Task — Reproduce every row below word for word, omitting the pictures.

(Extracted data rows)
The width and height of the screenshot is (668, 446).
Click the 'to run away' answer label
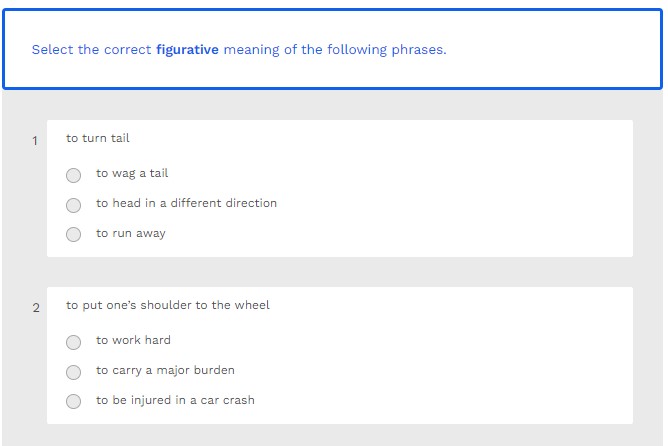click(x=131, y=233)
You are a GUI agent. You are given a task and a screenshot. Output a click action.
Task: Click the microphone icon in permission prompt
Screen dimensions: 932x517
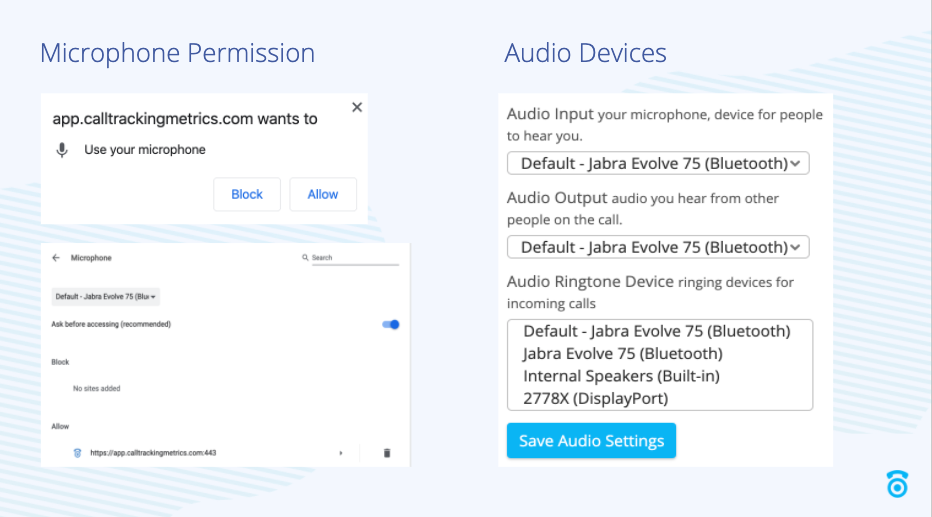click(62, 150)
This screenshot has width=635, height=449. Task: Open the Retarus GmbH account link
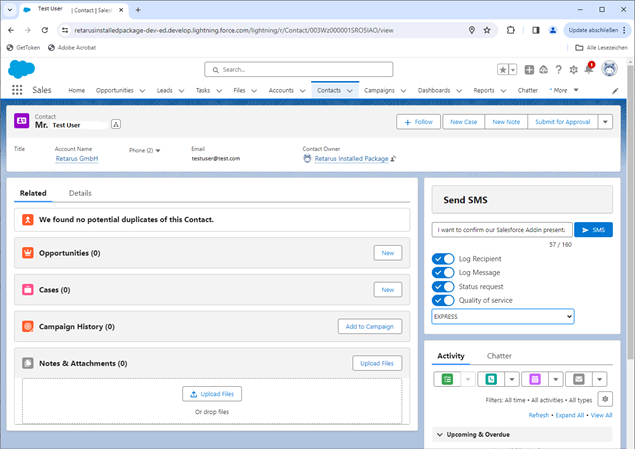point(76,158)
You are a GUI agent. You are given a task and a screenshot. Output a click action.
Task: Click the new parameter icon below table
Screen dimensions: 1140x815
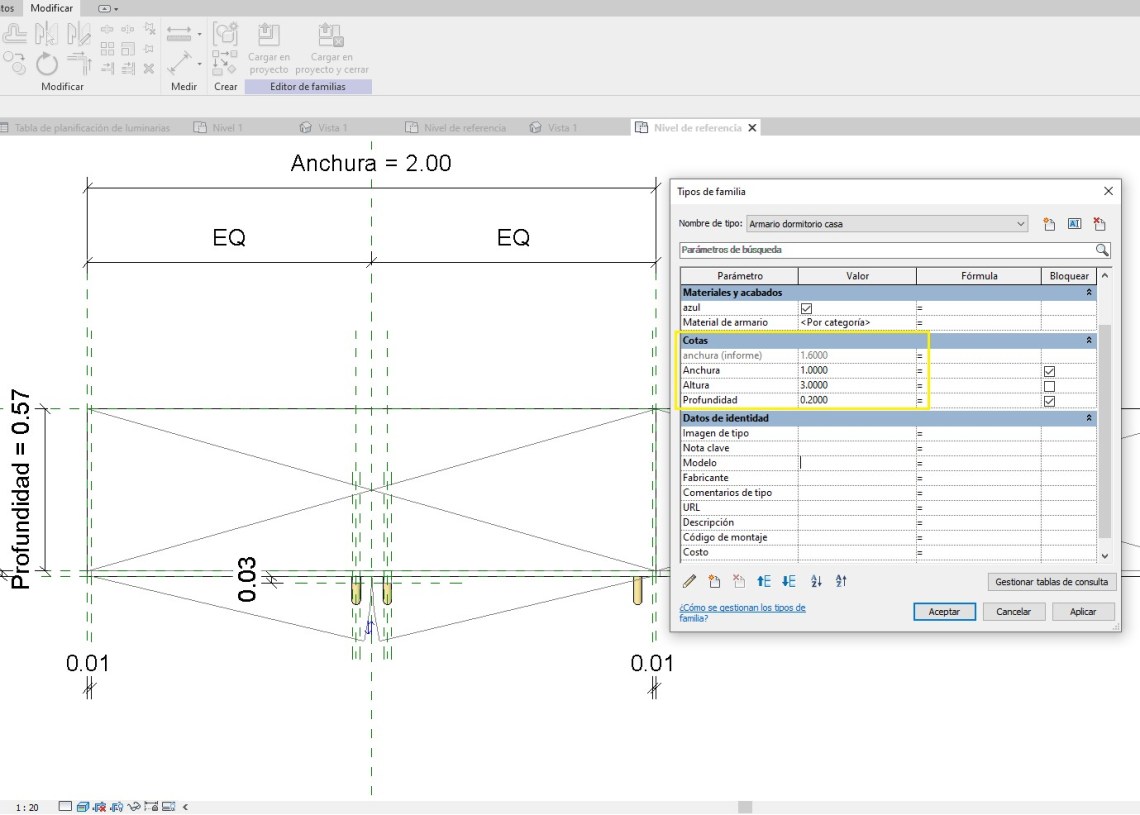click(x=714, y=581)
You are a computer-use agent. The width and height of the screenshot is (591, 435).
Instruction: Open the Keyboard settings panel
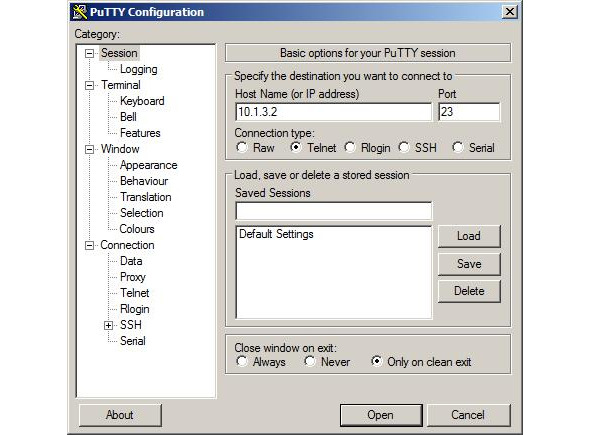point(142,101)
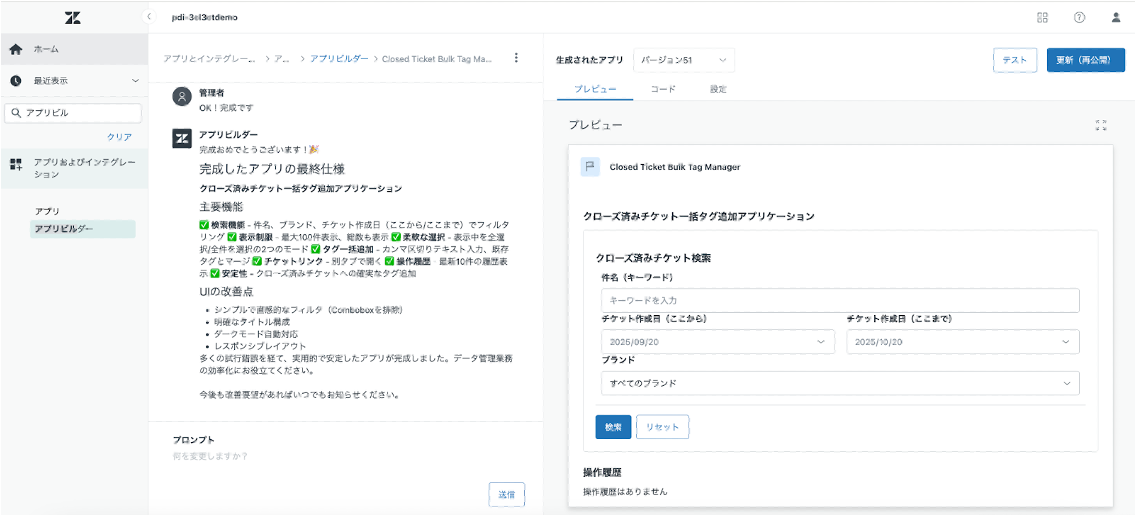Collapse the left sidebar panel
Viewport: 1136px width, 516px height.
pyautogui.click(x=149, y=17)
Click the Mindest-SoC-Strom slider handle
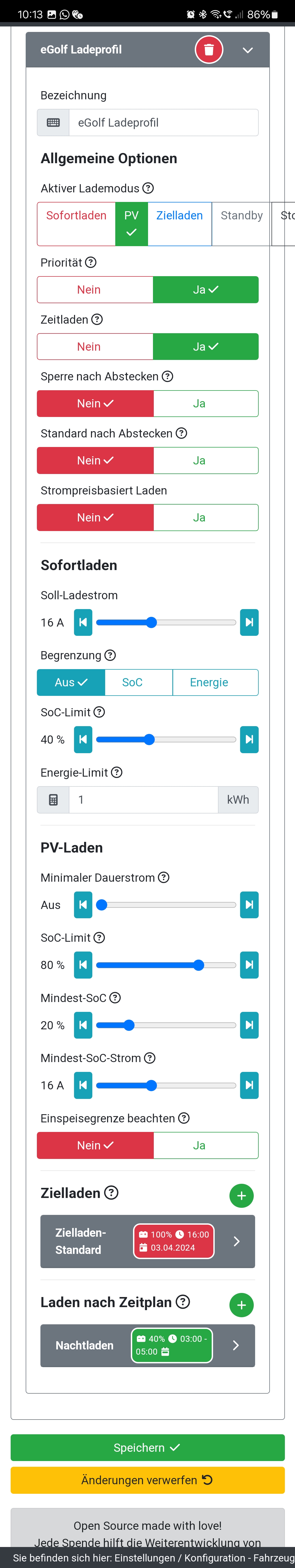 click(151, 1085)
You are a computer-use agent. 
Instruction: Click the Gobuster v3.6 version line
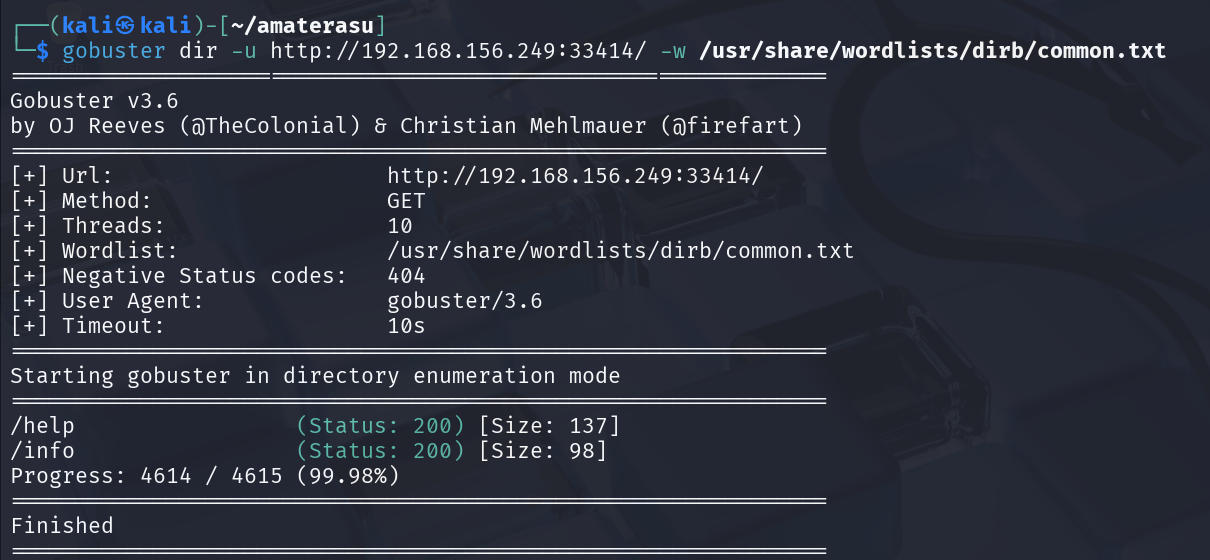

Task solution —
The width and height of the screenshot is (668, 446).
Click the 'to run away' answer label
click(x=131, y=233)
You are a GUI agent. You are given a task and a screenshot. Output a click action.
Task: Click the microphone icon in permission prompt
Screen dimensions: 932x517
click(62, 150)
This screenshot has width=635, height=449. Task: Open the Retarus GmbH account link
point(76,158)
You are a GUI agent. You are given a task and a screenshot. Output a click action.
Task: Click the new parameter icon below table
Screen dimensions: 1140x815
click(x=714, y=581)
You are a computer-use agent. The width and height of the screenshot is (591, 435).
Instruction: Open the Keyboard settings panel
point(142,101)
Collapse the left sidebar panel
Viewport: 1136px width, 516px height.
pyautogui.click(x=149, y=17)
Click the Mindest-SoC-Strom slider handle
 click(151, 1085)
You are a computer-use agent. 
Instruction: Click the Gobuster v3.6 version line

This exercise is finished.